Today was no exception to my bad coffee house experience. First, the person behind the till was a former student. He’s a talented writer and has a wicked sense of humor, but he hasn’t been to school for two years and was lamenting the frustrations of the life he is stuck in because of bad blood between himself and Sallie Mae. I wasn’t in counseling mode, but I did my best job of suggesting possibilities for finding his way back to school, but he clearly only wanted to lament the state of his life and wasn’t interested in problem-solving.

I ordered a bagel and a Coke. He grimaced. Ugh. “Do you not like latte?” he asked. I confessed I’d never HAD a latte, but that I didn’t like coffee. “I’m making you a latte and you’ll like it,” he said. This seems to be standard operating procedure. I am Sam I Am and the barrista is determined to get me to like whatever potion he or she has created--in a box with a fox, and on a train in the rain. He charged me for the bagel and the Coke, and while he was going thru the complicated motions of making a complimentary drink I didn’t want, I filled up my plastic cup with the sweet nectar that is Coca-Cola. Only it was just carbonation with no cola syrup. I mentioned this to him and he said that oh, yeah, he needed to change the tanks. So I took my drink and pretended that latte was indeed the perfect drink, though for me, it is only something I could tolerate at dinner party where I didn’t want to be rude. It IS better than coffee, but what I wanted was my morning Coke. My former student made no move to change the Coke tank and started a conversation with another person. I took my empty Coke cup, my latte, and my bagel (flies already hovering) to a table and started working. I could just tell there was no way those tanks were ever going to get changed and they didn’t, though I was there an hour and half.
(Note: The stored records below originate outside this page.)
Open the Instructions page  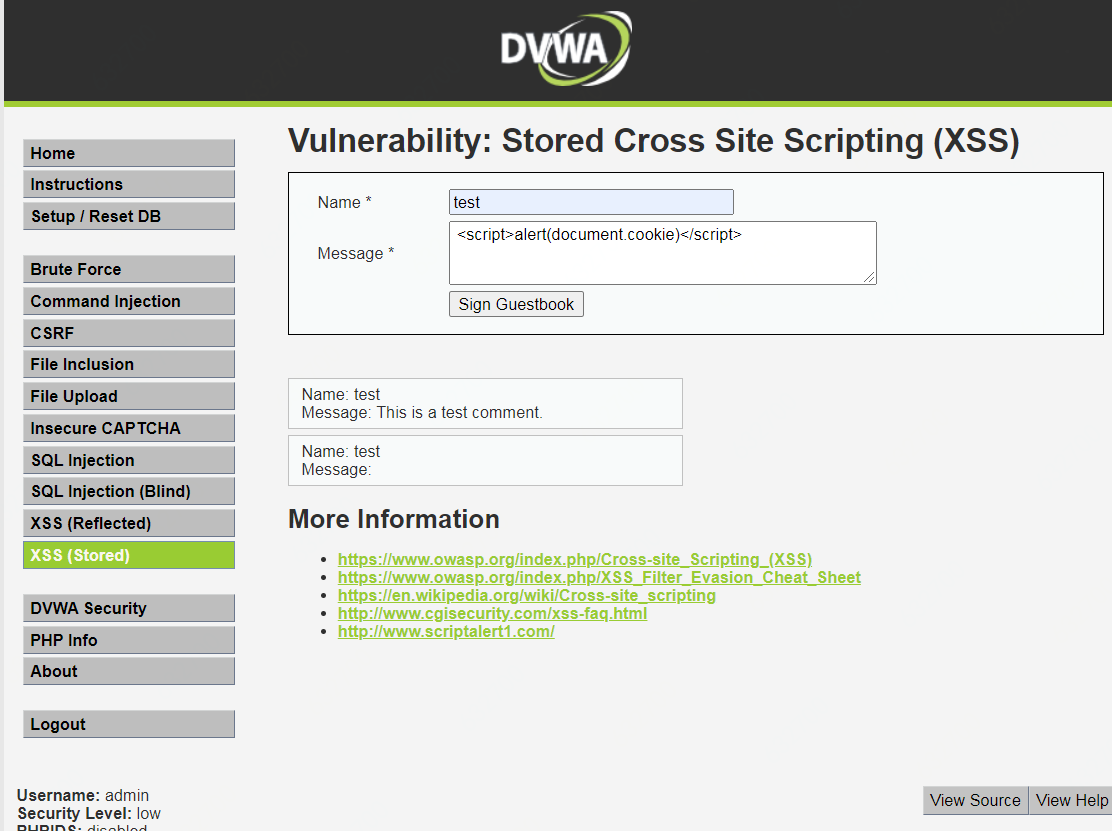[x=128, y=184]
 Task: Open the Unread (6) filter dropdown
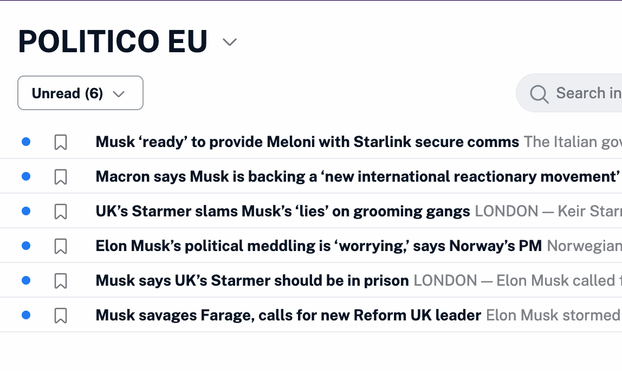pyautogui.click(x=80, y=93)
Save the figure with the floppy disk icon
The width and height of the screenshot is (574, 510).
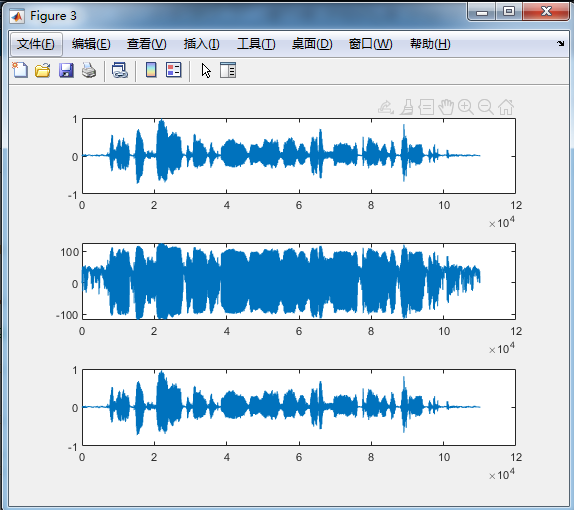tap(66, 70)
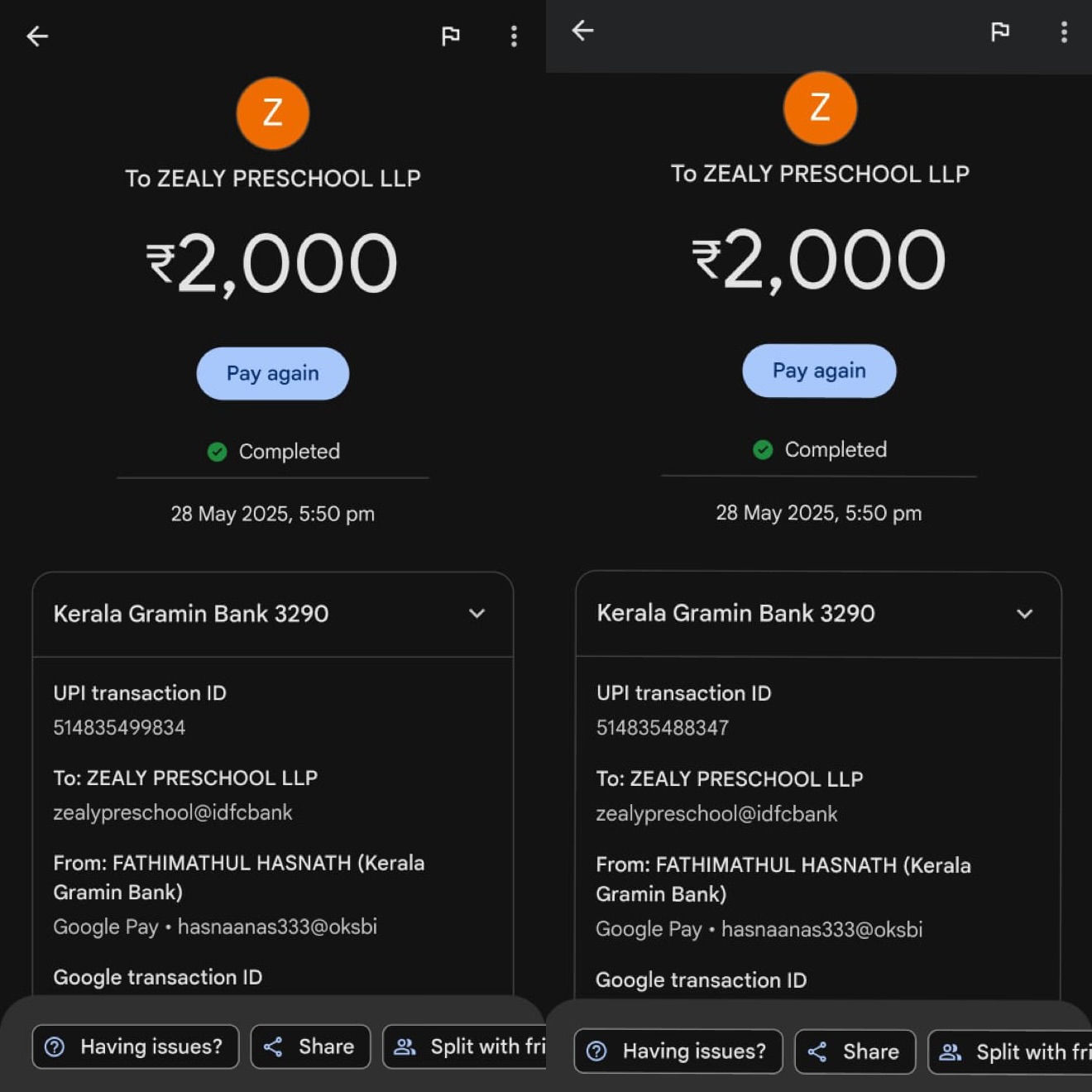Tap Split with friends on left receipt

[466, 1046]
Then a mother arrived with two ill-behaved children with giant bows in their hair, and they were met by another mother with two only slightly less ill-behaved children, one with a giant bow in her hair, and the crying and whining began. It occurred to me that I might actually learn to LIKE coffee bars if they were like REAL bars and there was an age limit on who could enter. I’m not anti child. I love children. Somedays I even want a small quiet one of my own, but these bow-laden princesses pretty much put an end to the grading and the latte drinking. I never did figure out if their shrieks were of joy or pain, though when I took my last drink of latte and nodded my thanks to the barrista, I nearly joined them.